水曜日, 3月 08, 2006

構造問題

 またぞろ、耐震強度設計の偽装が騒がれているが、これは建築物全般に見られる構造的問題が露見しただけに過ぎない。実際、世の中のどれくらいの建物が設計書通りに作られていると思っているのだろう。構造計算そのものが偽装されたと言うのが珍しかっただけで、使われる資材が指定されているものだと言う保証はどこにも無いのだ。何故ならば昔からまともにチェックなどされた事が無いからだ。通常の木造家屋の場合、往々にして違法建築である。設計図は建ぺい率、容積率ともクリアしているがそのままでは商品としての魅力が乏しい場合には申請した設計図とは別な建物を作るなど当たり前に行われている。

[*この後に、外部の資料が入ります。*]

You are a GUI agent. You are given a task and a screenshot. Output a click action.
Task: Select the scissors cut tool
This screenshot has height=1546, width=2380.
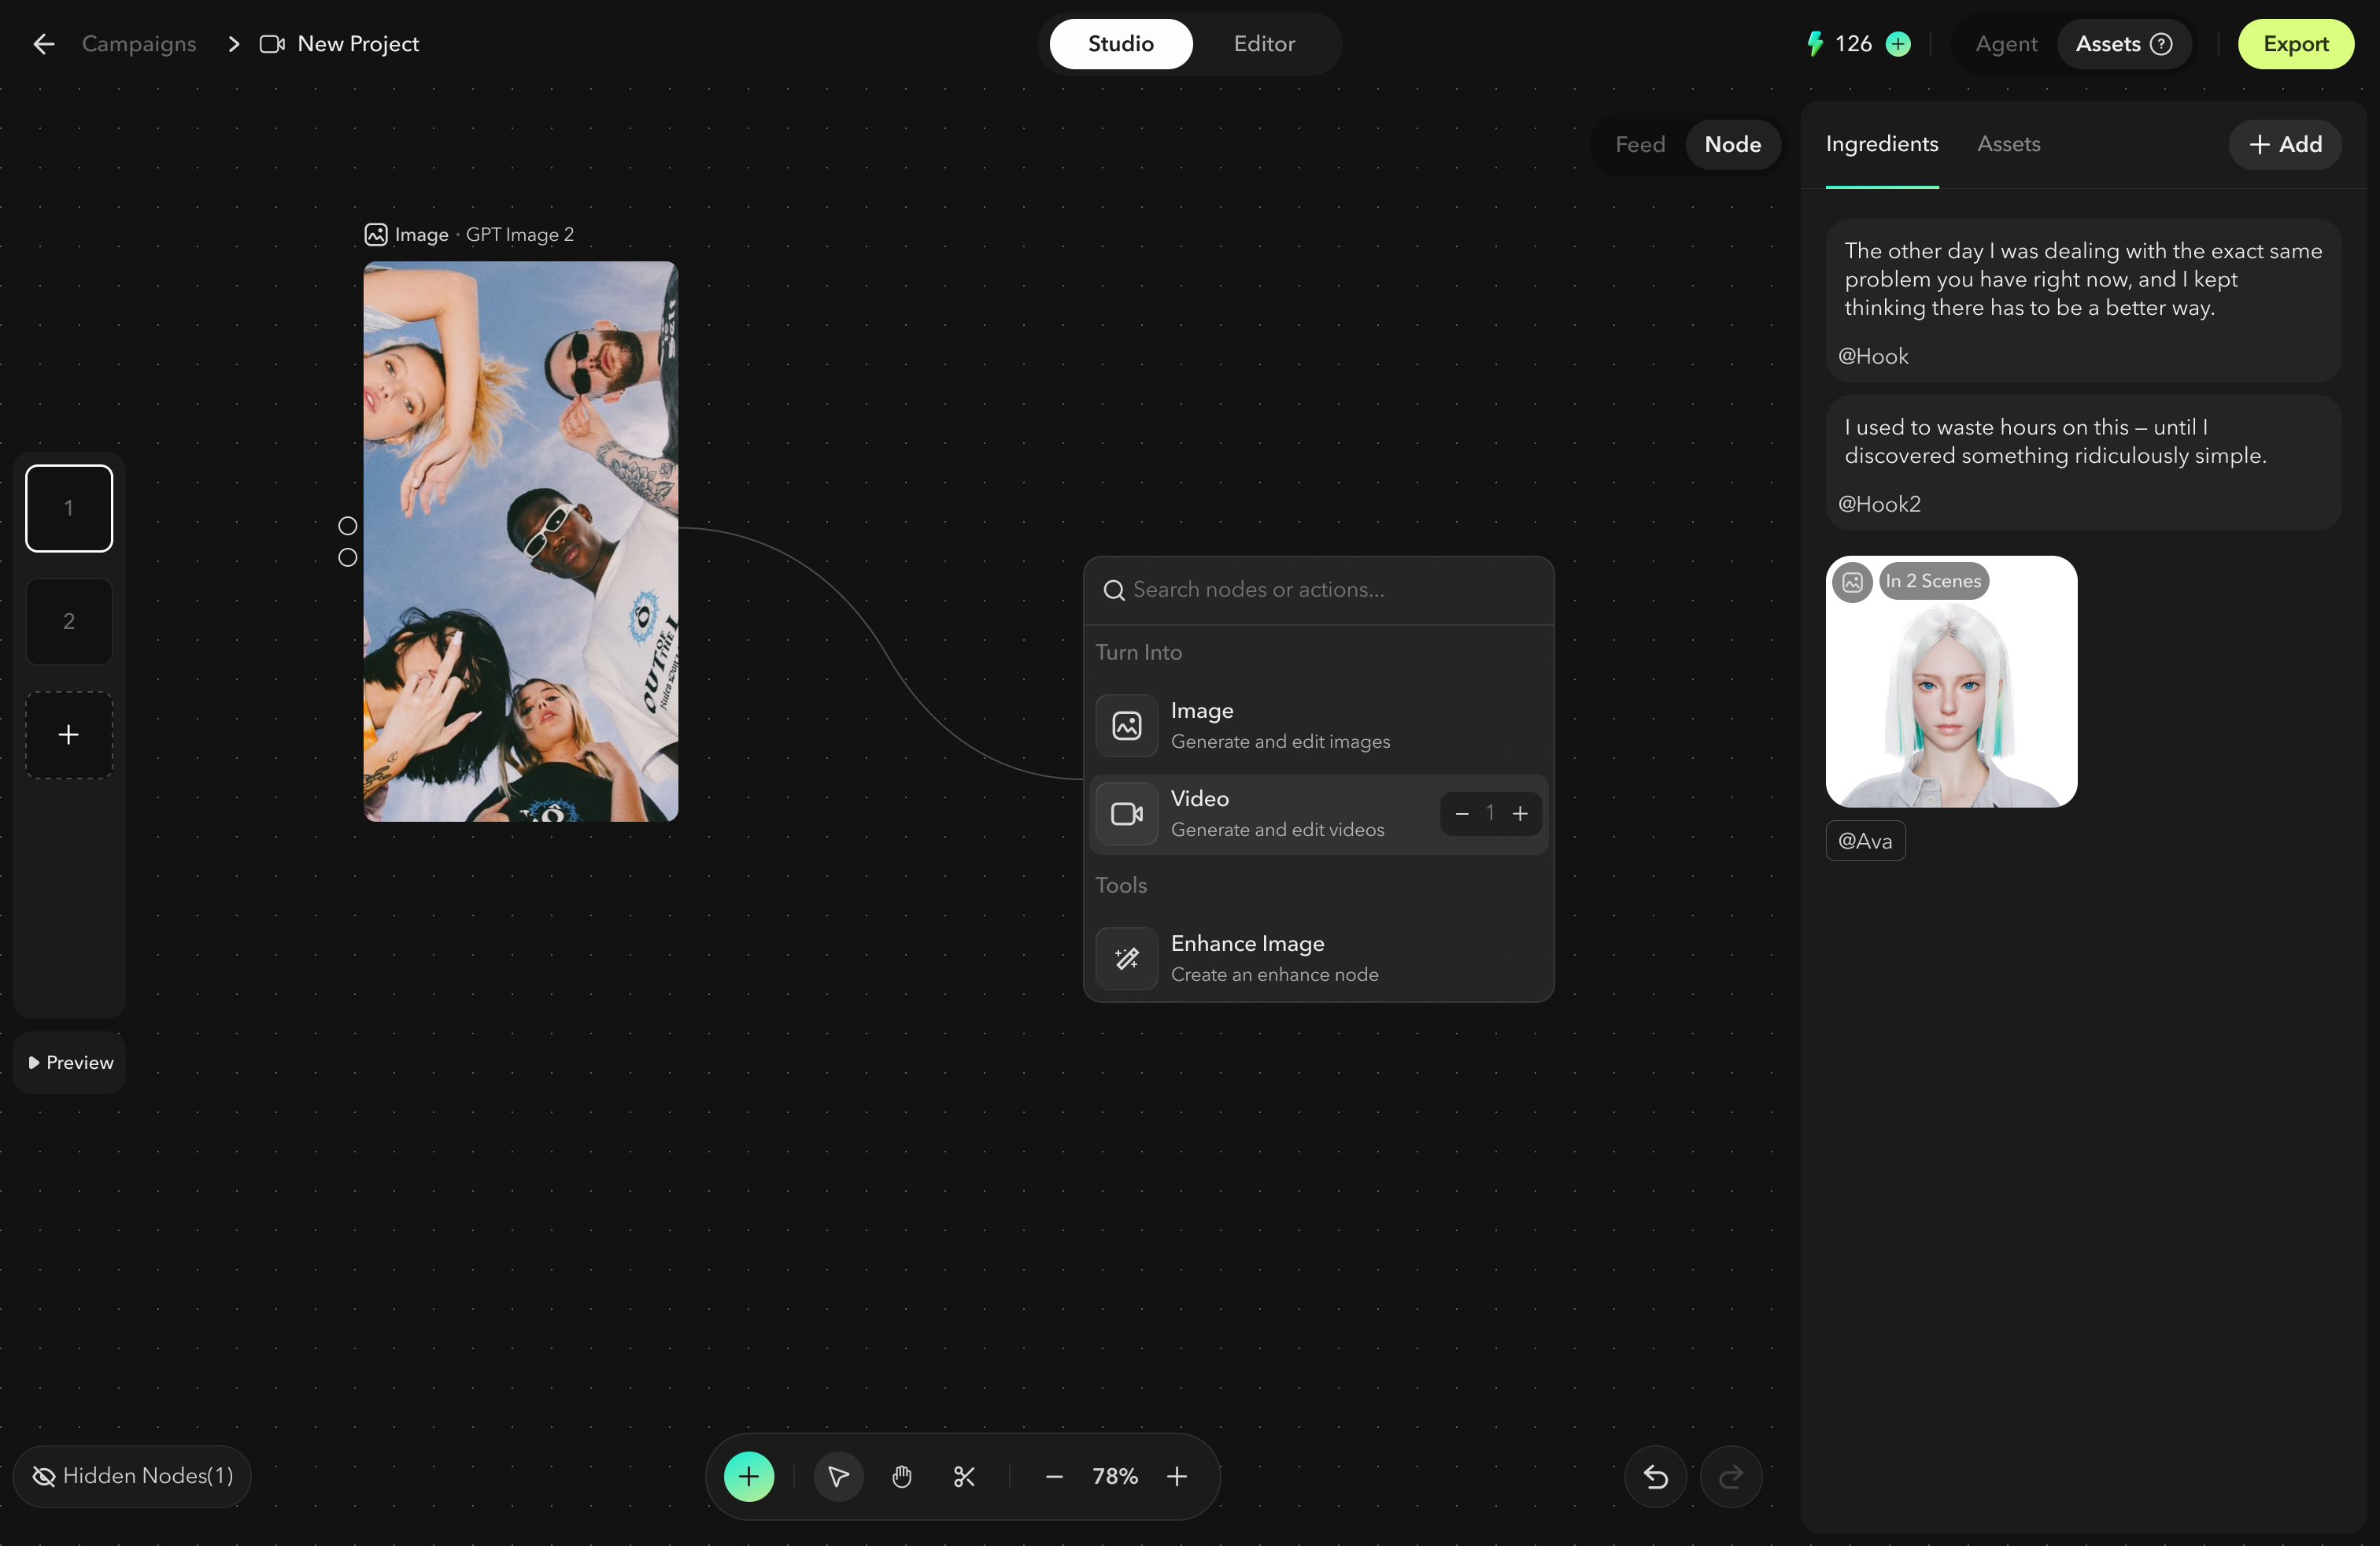coord(964,1476)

 もちろん単純にそのまま建物を大きくしてしまってはコスト割れが起きてしまう為、その分目に見えない所(屋台骨の部分だ)の質を落とさざるおえない。そんな形で作られたものが世の中の大半を占めている(言い過ぎだ)と考えてもあながち的外れにはならないだろう。昔ながらの大工の棟梁が伝統工法で立てた物件にはそんなことは無いだろうが、建て売りと言われているようなものにそこまで責任を持って作る大工が当っていることはまずないのである。

 耐震設計問題を本当に解決したのならば、根本的に改める必要がある。まずどこの影響(往々にして検査期間が官僚の天下り先だったりする)も受けないように、耐震強度をチェックするソフトウェアを利用(欧米ではそうしている)して耐震強度を確認出来る。そして合否はその場で出る(ここに人を介すると人手と余計なコストが発生する)。実際の工事が入った場合に建築士によるチェックがあるが自社で抱える建築士によるチェック(現状はそうしている)は意味がないので、いっその事止めてしまい。虚偽があった場合にはその請負会社そのものの資格をはく奪する(実際の施行が下請けだろうが孫請けだろうが関係ないようにすればいいのだ)。そして原則元請けが工事をしなければいけないように義務づければいいのだ。

結論:耐震強度問題は、建設業界の構造的問題である。元請け、下請け、孫請けと間で金を抜くだけのシステムがまかり通っている事が根本原因なのだ。そこに手を入れない限りいつまで騒いでいたってこの問題は絶対解決する事は無い。違うなら反論してみろ。